Complete the following ->
1/ Drawing on the post about learning from stock market mistakes, explain in one to three sentences why investors should examine their losing investments closely.
2/ Continue the post about learning from stock market mistakes from the point where it stops.

Source ->
○ ○ ○ ○ ○

Wednesday, October 15, 2008

Stock Market Education For Beginners - Learning From Your Mistakes

Have you lost money in the stock market? Okay, that might seem like a stupid question with most major share indices down by almost 50% from their highs. But just humor me. Have you made some poor stock market investment decisions which have resulted in a permanent loss of capital (beyond the paper losses you're probably sitting on just now)? If you're like most average investors, including myself, you probably have.

It's never fun losing money, but if you look at it in a positive light, it's a great opportunity to learn a thing or two about investing and maybe even something about yourself. In fact you could even look at the funds you've lost as an investment in your stock market education.

In my recent post Analyzing Your Stock Market Investment Performance, I discussed the need to measure your investment performance and to benchmark that performance against financial returns generally. I don't want to labor the point, but I think it's a very important step in the investment process and one which some investors seem to ignore (the professionals as well as stock market beginners.

The next logical step in this process is to drill down and take a close look at the results of some of your individual investments. We have a tendency to congratulate ourselves when an investment goes well and we make money out of it. But many of us also have a habit of downplaying our investment losses, treating them as an aberration. "Let's just sweep that one under the carpet... move on - there's nothing to see here!"

But to become better investors we each need to be able to stand back and objectively analyze the losses we've made in order to work out what went wrong. In order to do this you really need to get inside the investment.

○ ○ ○ ○ ○

Data extract ->

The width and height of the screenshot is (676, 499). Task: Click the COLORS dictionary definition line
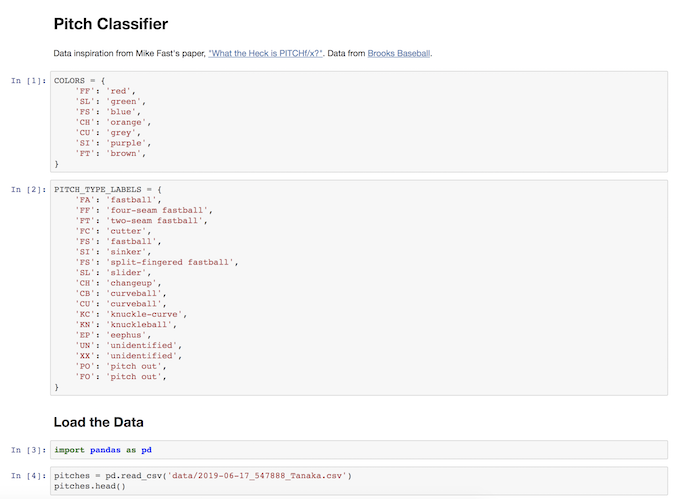(82, 79)
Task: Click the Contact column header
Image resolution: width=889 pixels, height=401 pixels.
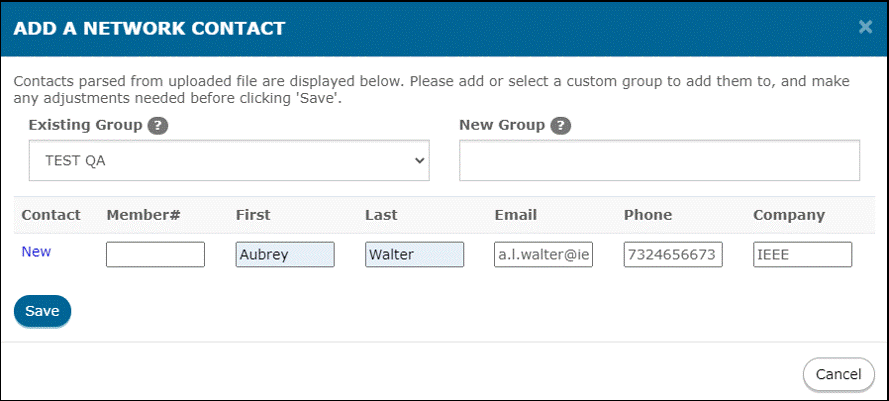Action: click(x=51, y=215)
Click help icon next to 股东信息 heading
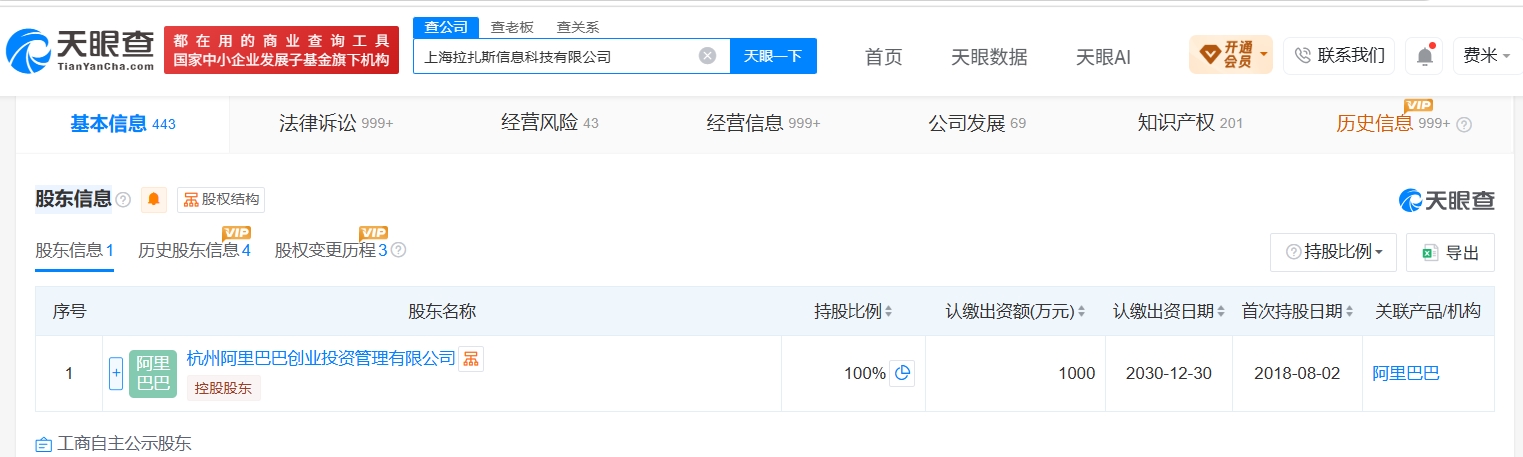 click(x=123, y=200)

○ ○ ○ ○ ○

Exercise responses ->
1/ Many investors congratulate themselves on gains but downplay their losses, treating them as aberrations and sweeping them under the carpet. To become better investors, they need to step back and analyze those losses objectively to work out what went wrong.

2/
Objectively analyze the position the company was in when you bought into it. Now compare that to how it looked when you sold. Did the state of affairs deteriorate in the period over which you held the stock? If so, was that foreseeable? Did you pay a premium for what looked like a rapidly growing business, only to see the price plummet when that growth didn't eventuate or wasn't is high as the market wanted?

Revisit your thinking. Why did you buy the stock in the first place? Review any notes you may have taken at the time. See if you can recall the reasoning which led to the original acquisition. It's important to be honest with yourself and not just rationalize your actions after the event.

The goal of this exercise is not to shame and humiliate yourself, but rather to identify any shortcomings in your investment process or in your stock market strategy as a whole. Only then can you take steps to address these shortcomings, refine the way you make investment decisions and reap the benefits of out-performance of future gains.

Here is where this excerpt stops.